18 of 22 people found the following review helpful
Thin story, good action and suspense.,
This review is from: Cliffhanger (Collector's Edition) (DVD)
"Cliffhanger" is one of those movies where the suspense sequences and action stunts outweigh everything else by a landslide (pardon the pun). There's really not much to the development of characters or plot, except that the movie uses the script as an excuse to put its characters in extremely dangerous situations one after another. On this ground, it works splendidly, and while the story and characterization are weak, there are still some good performances turned in by the cast.
The movie sets itself up with the promised white-knuckle action in a sequence that brings on the tension but fails to move us emotionally. On his way to retrieve his best friend, Hal Tucker (Michael Rooker) and his girlfriend, Sarah, from a 4,000 peak, Gabe Walker (Sylvester Stallone) makes an attempt to rescue Sarah after she begins falling, without success. Hal blames it on Gabe, and Gabe's own self-torment keeps him from town and from his own love, Jessie (Janine Turner). This move, while meant to establish emotion and character depth, doesn't do a whole lot for the script.
The movie then transfers us to a U.S. treasury plane, where three cases of money, in bills unusable except by a select group of people in the world, are being flown across the country. The plane is soon hijacked by a group of terrorists, led by Eric Qualen (John Lithgow). However, his plans are ruined once they lose the cases at high altitude and crash in the Rocky Mountains, where they call for help under the guise of being in danger.
Sparing the rest of the movie's twists and turns, once Gabe and Hal arrive on the scene, they are taken hostage and forced to climb mountains and hike through forests to find the three cases of money, soon bringing more people into the situation than the movie calls for.
The movie chooses to focus more on the action than on the story itself, which really isn't that bad a move. From the high-altitude stunts to the white-knuckle suspense generated by the scenes charged with high-octane suspense, the movie doesn't lose its ability to get our attention with actors hanging on the edges of cliffs and mountains, holding on for dear life.
The tension generated by the terrorists is, at best, mediocre.
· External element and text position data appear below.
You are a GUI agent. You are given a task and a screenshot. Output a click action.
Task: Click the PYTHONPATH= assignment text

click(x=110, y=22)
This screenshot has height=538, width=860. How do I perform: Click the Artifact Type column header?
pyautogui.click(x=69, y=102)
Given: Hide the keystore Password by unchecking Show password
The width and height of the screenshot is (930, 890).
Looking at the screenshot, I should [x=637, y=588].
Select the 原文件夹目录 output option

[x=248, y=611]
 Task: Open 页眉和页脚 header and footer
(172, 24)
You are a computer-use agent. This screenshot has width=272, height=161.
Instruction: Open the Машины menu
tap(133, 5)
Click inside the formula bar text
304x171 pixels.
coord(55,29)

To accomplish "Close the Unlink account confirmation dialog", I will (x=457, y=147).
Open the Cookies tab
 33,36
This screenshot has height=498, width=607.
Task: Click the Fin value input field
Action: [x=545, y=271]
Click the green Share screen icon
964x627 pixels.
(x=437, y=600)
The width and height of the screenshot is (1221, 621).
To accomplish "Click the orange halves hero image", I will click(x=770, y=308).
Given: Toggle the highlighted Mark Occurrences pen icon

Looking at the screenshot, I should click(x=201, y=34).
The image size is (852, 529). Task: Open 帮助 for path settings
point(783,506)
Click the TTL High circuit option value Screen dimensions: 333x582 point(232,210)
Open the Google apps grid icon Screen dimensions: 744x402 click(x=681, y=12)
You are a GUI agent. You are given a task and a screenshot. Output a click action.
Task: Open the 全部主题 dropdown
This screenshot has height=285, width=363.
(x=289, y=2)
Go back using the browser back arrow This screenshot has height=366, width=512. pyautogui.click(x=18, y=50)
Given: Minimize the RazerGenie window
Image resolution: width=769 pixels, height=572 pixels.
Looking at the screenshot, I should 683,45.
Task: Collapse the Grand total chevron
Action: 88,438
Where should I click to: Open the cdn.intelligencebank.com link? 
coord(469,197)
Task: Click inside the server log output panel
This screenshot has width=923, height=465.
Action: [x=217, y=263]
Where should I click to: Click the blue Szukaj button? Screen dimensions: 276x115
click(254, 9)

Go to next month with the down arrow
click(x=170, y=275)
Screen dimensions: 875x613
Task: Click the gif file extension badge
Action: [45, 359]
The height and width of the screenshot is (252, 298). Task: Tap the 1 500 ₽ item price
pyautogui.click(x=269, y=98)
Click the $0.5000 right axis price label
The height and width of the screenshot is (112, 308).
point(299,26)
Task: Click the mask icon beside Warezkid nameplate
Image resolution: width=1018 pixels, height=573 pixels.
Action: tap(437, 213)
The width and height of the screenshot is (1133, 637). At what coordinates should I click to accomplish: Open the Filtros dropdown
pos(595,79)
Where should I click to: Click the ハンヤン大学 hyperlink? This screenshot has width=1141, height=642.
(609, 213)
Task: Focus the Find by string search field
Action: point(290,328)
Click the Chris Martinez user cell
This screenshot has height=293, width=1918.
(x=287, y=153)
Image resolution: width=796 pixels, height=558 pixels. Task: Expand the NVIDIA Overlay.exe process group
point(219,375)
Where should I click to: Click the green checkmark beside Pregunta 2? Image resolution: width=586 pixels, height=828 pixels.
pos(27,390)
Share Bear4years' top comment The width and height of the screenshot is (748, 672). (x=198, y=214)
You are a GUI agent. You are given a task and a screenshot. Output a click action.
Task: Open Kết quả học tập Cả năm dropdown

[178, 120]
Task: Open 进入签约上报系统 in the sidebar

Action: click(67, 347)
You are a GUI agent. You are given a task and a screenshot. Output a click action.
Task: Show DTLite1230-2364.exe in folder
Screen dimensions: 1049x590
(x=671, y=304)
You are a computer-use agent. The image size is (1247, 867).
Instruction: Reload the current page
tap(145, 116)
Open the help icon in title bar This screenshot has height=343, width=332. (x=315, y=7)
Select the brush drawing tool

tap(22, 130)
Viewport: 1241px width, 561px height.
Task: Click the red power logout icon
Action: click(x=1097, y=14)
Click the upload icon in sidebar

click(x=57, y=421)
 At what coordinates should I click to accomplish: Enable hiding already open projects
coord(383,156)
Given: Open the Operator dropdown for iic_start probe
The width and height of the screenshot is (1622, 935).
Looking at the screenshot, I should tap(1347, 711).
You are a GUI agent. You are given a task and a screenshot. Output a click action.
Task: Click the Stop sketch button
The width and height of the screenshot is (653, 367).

Even under the shadow of leader Lithgow, whose flair for turning a colorful phrase at every moment is funny yet unsettling, the movie never really gives us any reason to fear the henchmen along for the climb. There are certain moments, such as that in which the only black terrorist hunts Gabe and Jessie in a cavern, or when Gabe is trapped beneath an ice-covered lake. However, the only people the terrorists knock off we aren't given too much time to know, so what reason do we have to care?
Stallone is back in fine form, the action hero we've always admired from his earlier "Rocky" days. He's required to carry a lot of the heroism on his shoulders, and big as those shoulders are, that is no easy task. Yet, he is able to pull it off, with the help of Rooker and Turner, who give jobs well done in their roles.
While not the best action film ever made, "Cliffhanger" is a commendable piece of suspense that works due to its breathtaking action sequences and the altitude of its settings. It tends to drag in places, but really, with a movie that's so focused on getting us into a sweat, what does it matter?